Data Start Marker

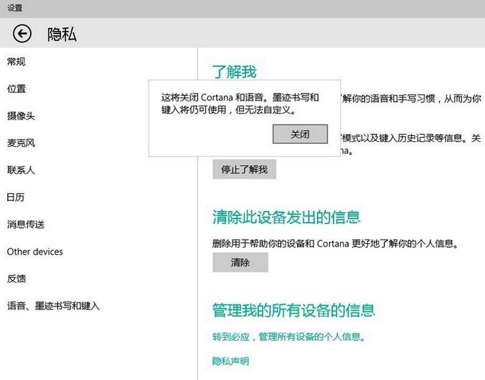485x380 pixels.
Task: Click the back arrow to exit Privacy settings
Action: pos(21,35)
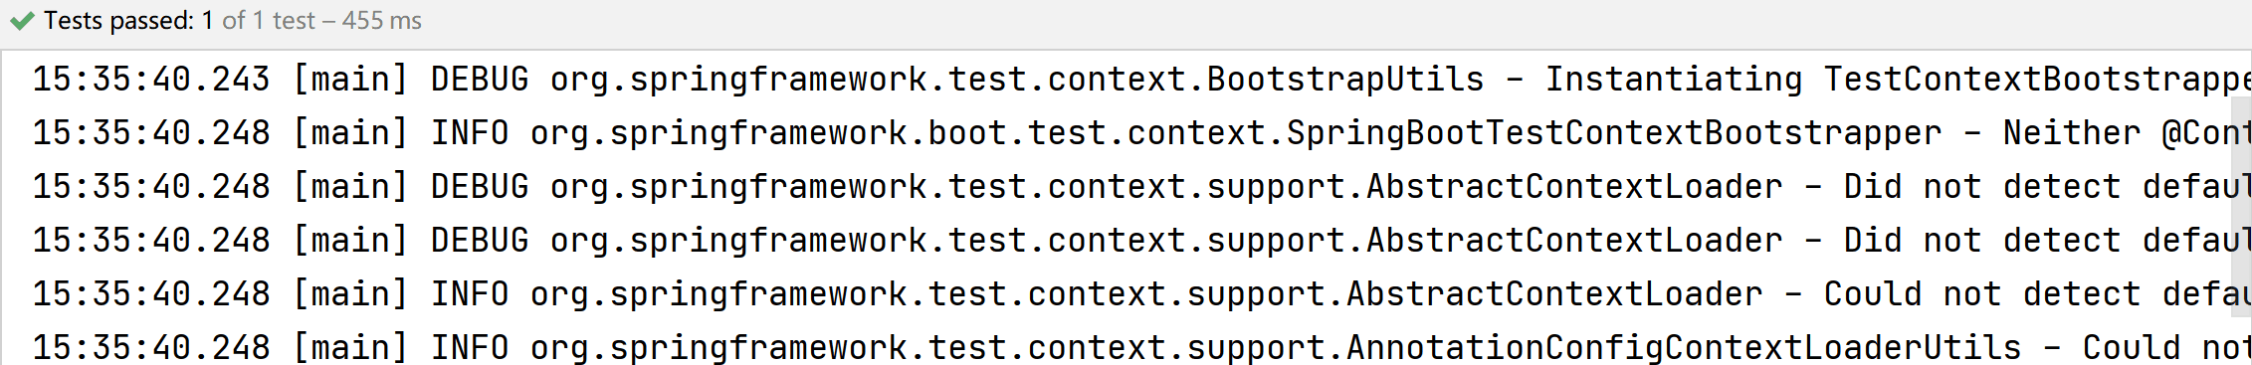The height and width of the screenshot is (365, 2252).
Task: Click the '455 ms' test duration text
Action: coord(381,21)
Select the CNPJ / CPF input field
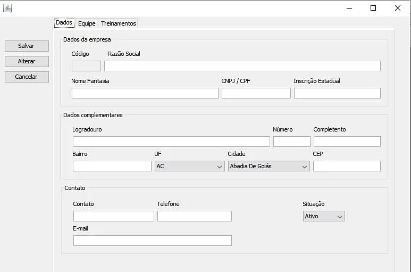The height and width of the screenshot is (272, 411). pos(256,93)
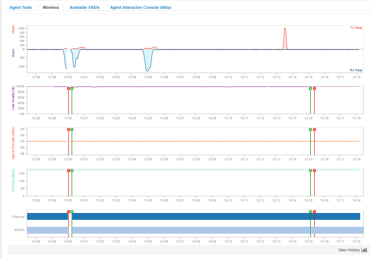Screen dimensions: 372x258
Task: Open the Agent Tests tab
Action: pyautogui.click(x=20, y=8)
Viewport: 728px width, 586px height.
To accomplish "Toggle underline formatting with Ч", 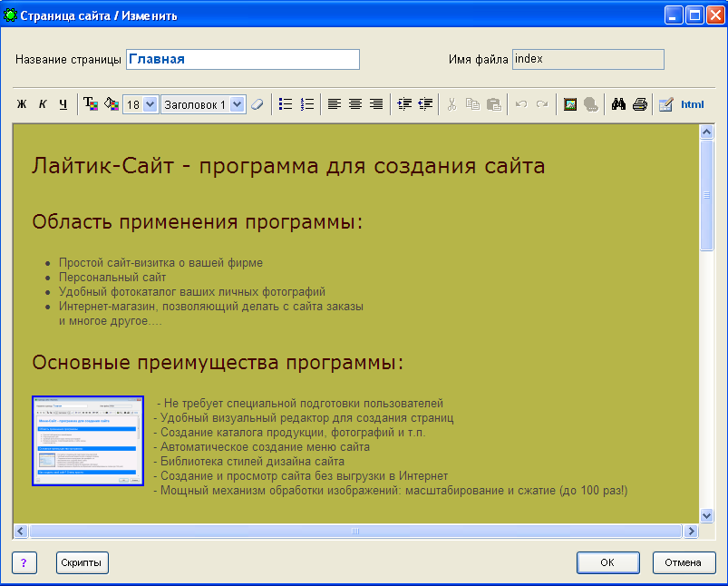I will coord(63,103).
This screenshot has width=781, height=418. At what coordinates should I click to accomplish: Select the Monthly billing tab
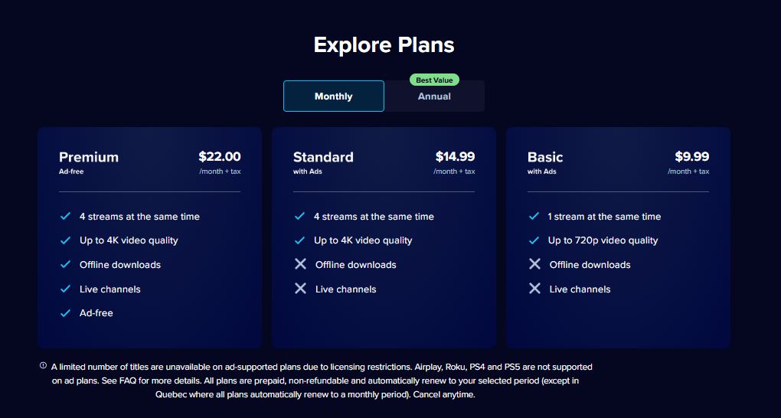pos(333,96)
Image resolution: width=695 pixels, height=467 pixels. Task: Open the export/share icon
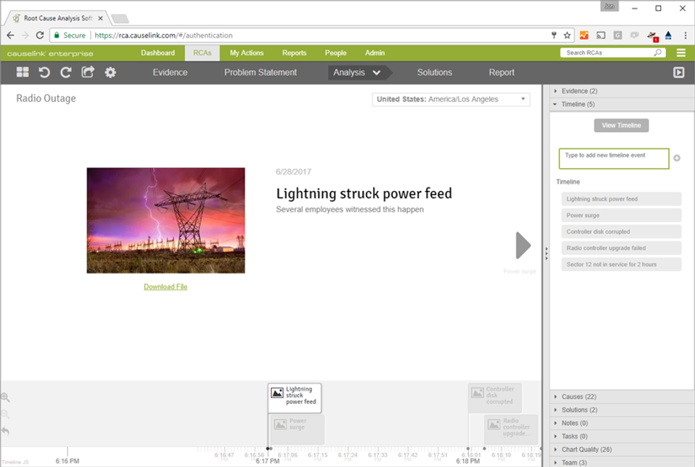(x=88, y=72)
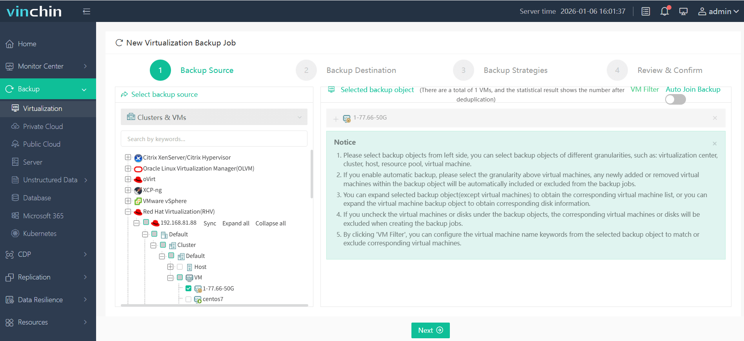The image size is (744, 341).
Task: Expand the selected 1-77.66-50G object with plus icon
Action: [336, 119]
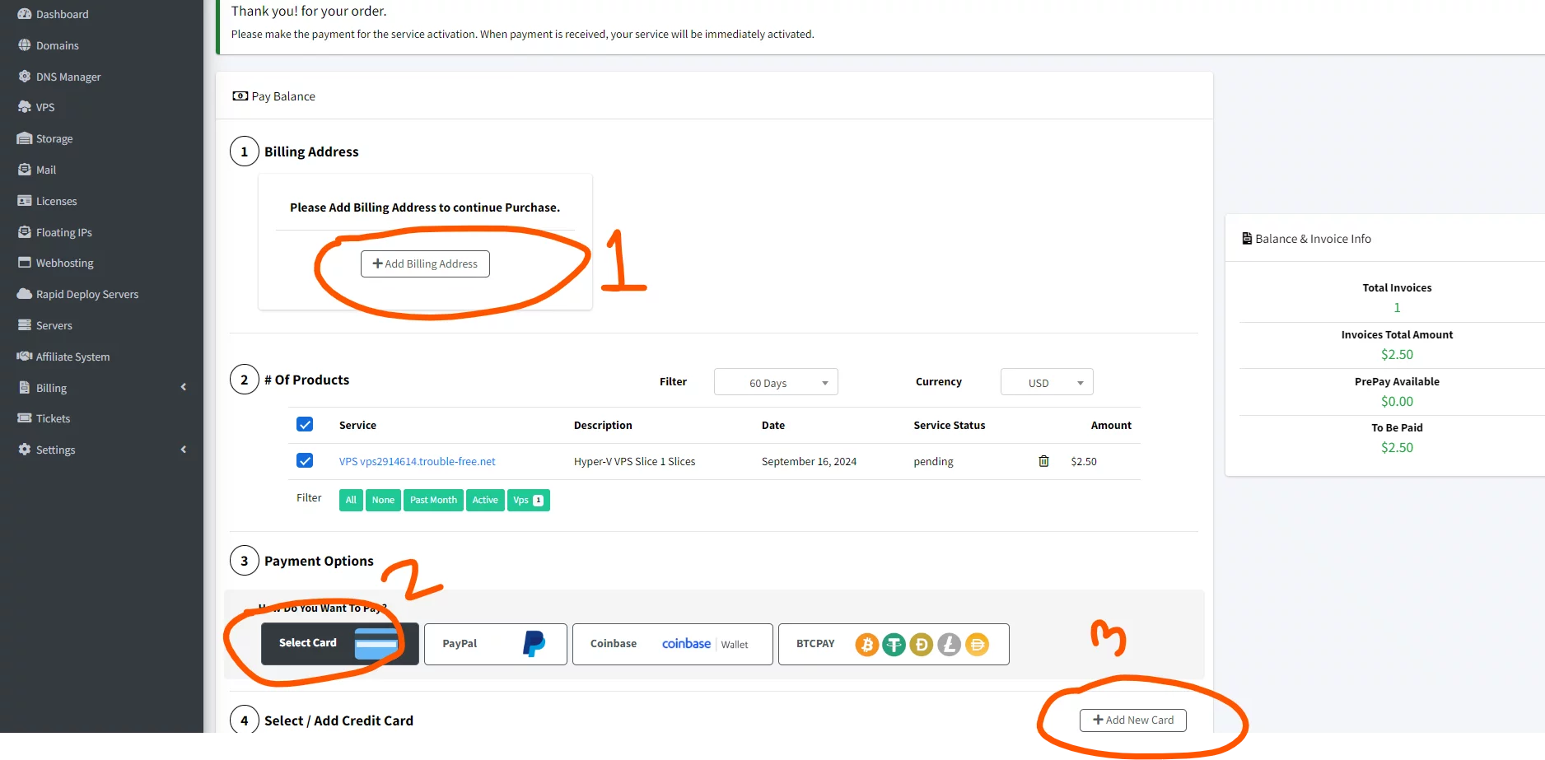Click the trash icon in VPS row
The image size is (1545, 760).
point(1043,461)
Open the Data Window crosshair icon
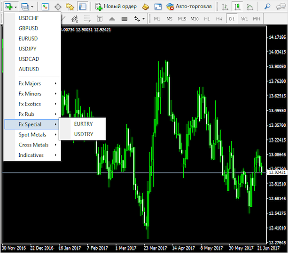The image size is (288, 253). pos(58,7)
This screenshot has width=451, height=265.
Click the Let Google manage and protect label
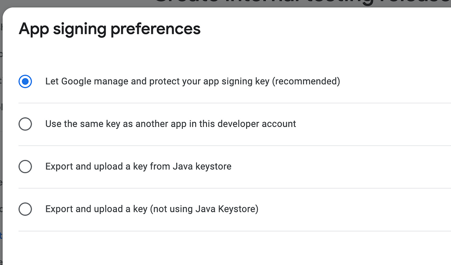point(192,81)
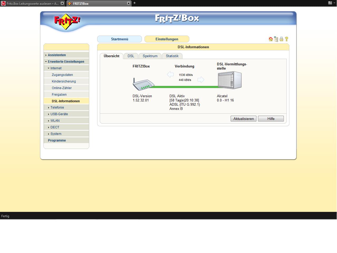Switch to the Spektrum tab
Screen dimensions: 337x253
tap(150, 56)
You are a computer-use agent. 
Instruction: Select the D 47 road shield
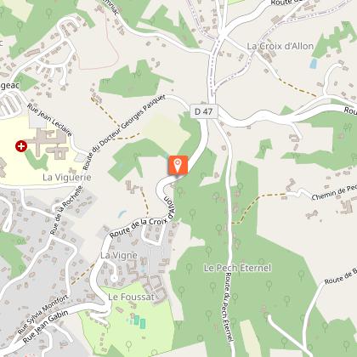click(203, 111)
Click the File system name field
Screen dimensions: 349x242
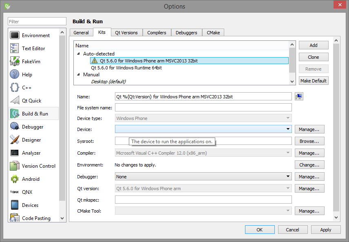203,108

Data End Marker

- [Required work] Please restate word for word each line from the one containing "Click the Let Google manage and protect label" to the end of the data above, without the pictures.

- [Task answer]
Click the Let Google manage and protect label
point(192,81)
Switch to the Spektrum tab
Screen dimensions: 337x253
tap(150, 56)
You are a computer-use agent. 
Instruction: Select the D 47 road shield
click(203, 111)
Click the File system name field
Screen dimensions: 349x242
203,108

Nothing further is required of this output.